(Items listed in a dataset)
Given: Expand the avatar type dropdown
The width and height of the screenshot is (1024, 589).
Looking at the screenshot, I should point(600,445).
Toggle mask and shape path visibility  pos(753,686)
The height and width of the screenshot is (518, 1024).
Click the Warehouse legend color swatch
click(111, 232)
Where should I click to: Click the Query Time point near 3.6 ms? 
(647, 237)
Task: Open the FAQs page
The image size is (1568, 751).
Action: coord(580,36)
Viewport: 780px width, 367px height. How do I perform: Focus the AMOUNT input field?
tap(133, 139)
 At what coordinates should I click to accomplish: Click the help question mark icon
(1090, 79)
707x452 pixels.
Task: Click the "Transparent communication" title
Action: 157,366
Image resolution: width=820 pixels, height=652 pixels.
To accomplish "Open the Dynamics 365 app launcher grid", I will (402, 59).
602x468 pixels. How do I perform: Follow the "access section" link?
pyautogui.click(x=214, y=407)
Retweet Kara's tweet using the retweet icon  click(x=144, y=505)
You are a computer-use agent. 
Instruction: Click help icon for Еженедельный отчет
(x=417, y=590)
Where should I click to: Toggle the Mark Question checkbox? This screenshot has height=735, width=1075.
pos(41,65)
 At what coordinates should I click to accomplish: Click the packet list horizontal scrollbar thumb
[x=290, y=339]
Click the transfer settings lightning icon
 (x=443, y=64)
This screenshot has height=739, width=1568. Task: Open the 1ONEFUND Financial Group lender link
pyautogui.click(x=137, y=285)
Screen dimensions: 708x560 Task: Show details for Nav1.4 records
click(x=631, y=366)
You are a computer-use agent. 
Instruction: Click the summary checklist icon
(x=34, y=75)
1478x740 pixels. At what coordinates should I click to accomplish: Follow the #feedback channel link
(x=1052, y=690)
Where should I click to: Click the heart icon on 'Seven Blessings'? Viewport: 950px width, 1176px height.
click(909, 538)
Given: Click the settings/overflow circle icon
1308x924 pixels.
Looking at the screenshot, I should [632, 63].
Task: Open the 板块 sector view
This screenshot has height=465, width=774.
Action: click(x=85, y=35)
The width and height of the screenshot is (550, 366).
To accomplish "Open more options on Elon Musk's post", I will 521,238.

- [WHAT YOU ARE ASKED TO DO]
Exactly as they appear above, print all the entries.

- [EXERCISE SOLUTION]
Given: Expand the avatar type dropdown
The width and height of the screenshot is (1024, 589).
Looking at the screenshot, I should point(600,445).
Toggle mask and shape path visibility  pos(753,686)
The height and width of the screenshot is (518, 1024).
Click the Warehouse legend color swatch
click(111, 232)
Where should I click to: Click the Query Time point near 3.6 ms? 
(647, 237)
Task: Open the FAQs page
The image size is (1568, 751).
Action: coord(580,36)
Viewport: 780px width, 367px height. How do I perform: Focus the AMOUNT input field?
tap(133, 139)
 At what coordinates should I click to accomplish: Click the help question mark icon
(1090, 79)
707x452 pixels.
Task: Click the "Transparent communication" title
Action: 157,366
Image resolution: width=820 pixels, height=652 pixels.
To accomplish "Open the Dynamics 365 app launcher grid", I will (402, 59).
602x468 pixels. How do I perform: Follow the "access section" link?
pyautogui.click(x=214, y=407)
Retweet Kara's tweet using the retweet icon  click(x=144, y=505)
You are a computer-use agent. 
Instruction: Click help icon for Еженедельный отчет
(x=417, y=590)
Where should I click to: Toggle the Mark Question checkbox? This screenshot has height=735, width=1075.
pos(41,65)
 At what coordinates should I click to accomplish: Click the packet list horizontal scrollbar thumb
[x=290, y=339]
Click the transfer settings lightning icon
 (x=443, y=64)
This screenshot has height=739, width=1568. Task: Open the 1ONEFUND Financial Group lender link
pyautogui.click(x=137, y=285)
Screen dimensions: 708x560 Task: Show details for Nav1.4 records
click(x=631, y=366)
You are a computer-use agent. 
Instruction: Click the summary checklist icon
(x=34, y=75)
1478x740 pixels. At what coordinates should I click to accomplish: Follow the #feedback channel link
(x=1052, y=690)
Where should I click to: Click the heart icon on 'Seven Blessings'? Viewport: 950px width, 1176px height.
click(909, 538)
Given: Click the settings/overflow circle icon
1308x924 pixels.
Looking at the screenshot, I should [632, 63].
Task: Open the 板块 sector view
This screenshot has height=465, width=774.
Action: click(x=85, y=35)
The width and height of the screenshot is (550, 366).
To accomplish "Open more options on Elon Musk's post", I will 521,238.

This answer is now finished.